◆ **THE TASK**
Your task is to copy the stretch of lines in the records below that begins with the line containing "This screenshot has width=980, height=1204." and ends with the line containing "Choose the Lasso", exactly as written, with nothing added.

◆ **PROVIDED RECORDS**

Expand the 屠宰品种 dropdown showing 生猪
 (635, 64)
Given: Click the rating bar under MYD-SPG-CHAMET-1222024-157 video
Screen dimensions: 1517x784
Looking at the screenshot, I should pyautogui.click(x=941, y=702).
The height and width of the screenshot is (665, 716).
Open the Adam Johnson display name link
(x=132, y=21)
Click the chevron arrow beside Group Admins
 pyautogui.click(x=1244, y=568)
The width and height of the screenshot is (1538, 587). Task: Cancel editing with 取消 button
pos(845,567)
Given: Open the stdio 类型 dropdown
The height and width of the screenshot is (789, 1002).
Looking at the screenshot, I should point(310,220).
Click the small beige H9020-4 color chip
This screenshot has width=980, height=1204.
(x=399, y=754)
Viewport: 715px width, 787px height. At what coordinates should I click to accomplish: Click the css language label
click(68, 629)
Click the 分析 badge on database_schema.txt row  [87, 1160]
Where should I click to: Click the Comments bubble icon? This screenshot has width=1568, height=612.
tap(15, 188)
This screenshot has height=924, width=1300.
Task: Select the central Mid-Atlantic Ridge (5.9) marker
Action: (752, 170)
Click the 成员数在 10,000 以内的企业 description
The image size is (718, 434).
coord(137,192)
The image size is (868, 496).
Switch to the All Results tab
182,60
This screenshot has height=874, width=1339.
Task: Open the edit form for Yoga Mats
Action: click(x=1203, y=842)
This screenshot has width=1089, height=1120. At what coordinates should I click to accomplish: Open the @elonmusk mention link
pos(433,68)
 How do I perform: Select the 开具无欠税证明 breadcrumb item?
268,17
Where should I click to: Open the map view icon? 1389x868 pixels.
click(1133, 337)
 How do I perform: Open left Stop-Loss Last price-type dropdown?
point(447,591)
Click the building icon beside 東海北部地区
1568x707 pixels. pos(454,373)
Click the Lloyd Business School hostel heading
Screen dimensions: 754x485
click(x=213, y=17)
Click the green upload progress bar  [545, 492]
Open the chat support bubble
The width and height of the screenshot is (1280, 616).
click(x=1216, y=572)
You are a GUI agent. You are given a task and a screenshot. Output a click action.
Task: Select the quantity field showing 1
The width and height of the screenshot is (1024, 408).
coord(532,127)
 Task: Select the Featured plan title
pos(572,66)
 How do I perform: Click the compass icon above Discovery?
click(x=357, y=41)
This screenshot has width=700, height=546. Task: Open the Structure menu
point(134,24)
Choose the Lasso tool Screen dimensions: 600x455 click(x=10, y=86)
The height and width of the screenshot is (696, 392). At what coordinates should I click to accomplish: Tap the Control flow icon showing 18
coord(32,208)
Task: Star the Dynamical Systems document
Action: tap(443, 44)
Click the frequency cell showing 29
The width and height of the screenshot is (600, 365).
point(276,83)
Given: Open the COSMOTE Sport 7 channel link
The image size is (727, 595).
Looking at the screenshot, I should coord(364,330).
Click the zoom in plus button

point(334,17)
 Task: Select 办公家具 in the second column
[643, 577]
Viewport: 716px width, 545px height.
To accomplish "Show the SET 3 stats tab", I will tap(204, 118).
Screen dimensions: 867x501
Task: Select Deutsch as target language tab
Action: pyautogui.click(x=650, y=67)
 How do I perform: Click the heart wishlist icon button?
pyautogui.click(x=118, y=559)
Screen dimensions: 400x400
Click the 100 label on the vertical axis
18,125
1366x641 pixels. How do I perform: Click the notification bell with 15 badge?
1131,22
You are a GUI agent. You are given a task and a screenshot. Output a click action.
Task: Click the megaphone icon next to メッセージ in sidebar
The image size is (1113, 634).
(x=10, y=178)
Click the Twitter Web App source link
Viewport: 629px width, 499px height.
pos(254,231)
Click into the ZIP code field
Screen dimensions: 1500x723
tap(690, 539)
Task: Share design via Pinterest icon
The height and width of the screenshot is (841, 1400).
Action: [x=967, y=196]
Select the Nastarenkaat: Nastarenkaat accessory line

◆ **OUTPUT**
This screenshot has width=980, height=1204.
(x=399, y=754)
Viewport: 715px width, 787px height. At what coordinates should I click to accomplish: Click the css language label
click(68, 629)
Click the 分析 badge on database_schema.txt row  [87, 1160]
Where should I click to: Click the Comments bubble icon? This screenshot has width=1568, height=612.
tap(15, 188)
This screenshot has height=924, width=1300.
Task: Select the central Mid-Atlantic Ridge (5.9) marker
Action: (752, 170)
Click the 成员数在 10,000 以内的企业 description
The image size is (718, 434).
coord(137,192)
The image size is (868, 496).
Switch to the All Results tab
182,60
This screenshot has height=874, width=1339.
Task: Open the edit form for Yoga Mats
Action: click(x=1203, y=842)
This screenshot has width=1089, height=1120. At what coordinates should I click to accomplish: Open the @elonmusk mention link
pos(433,68)
 How do I perform: Select the 开具无欠税证明 breadcrumb item?
268,17
Where should I click to: Open the map view icon? 1389x868 pixels.
click(1133, 337)
 How do I perform: Open left Stop-Loss Last price-type dropdown?
point(447,591)
Click the building icon beside 東海北部地区
1568x707 pixels. pos(454,373)
Click the Lloyd Business School hostel heading
Screen dimensions: 754x485
click(x=213, y=17)
Click the green upload progress bar  [545, 492]
Open the chat support bubble
The width and height of the screenshot is (1280, 616).
click(x=1216, y=572)
You are a GUI agent. You are given a task and a screenshot. Output a click action.
Task: Select the quantity field showing 1
The width and height of the screenshot is (1024, 408).
coord(532,127)
 Task: Select the Featured plan title
pos(572,66)
 How do I perform: Click the compass icon above Discovery?
click(x=357, y=41)
This screenshot has width=700, height=546. Task: Open the Structure menu
point(134,24)
Choose the Lasso tool Screen dimensions: 600x455 click(x=10, y=86)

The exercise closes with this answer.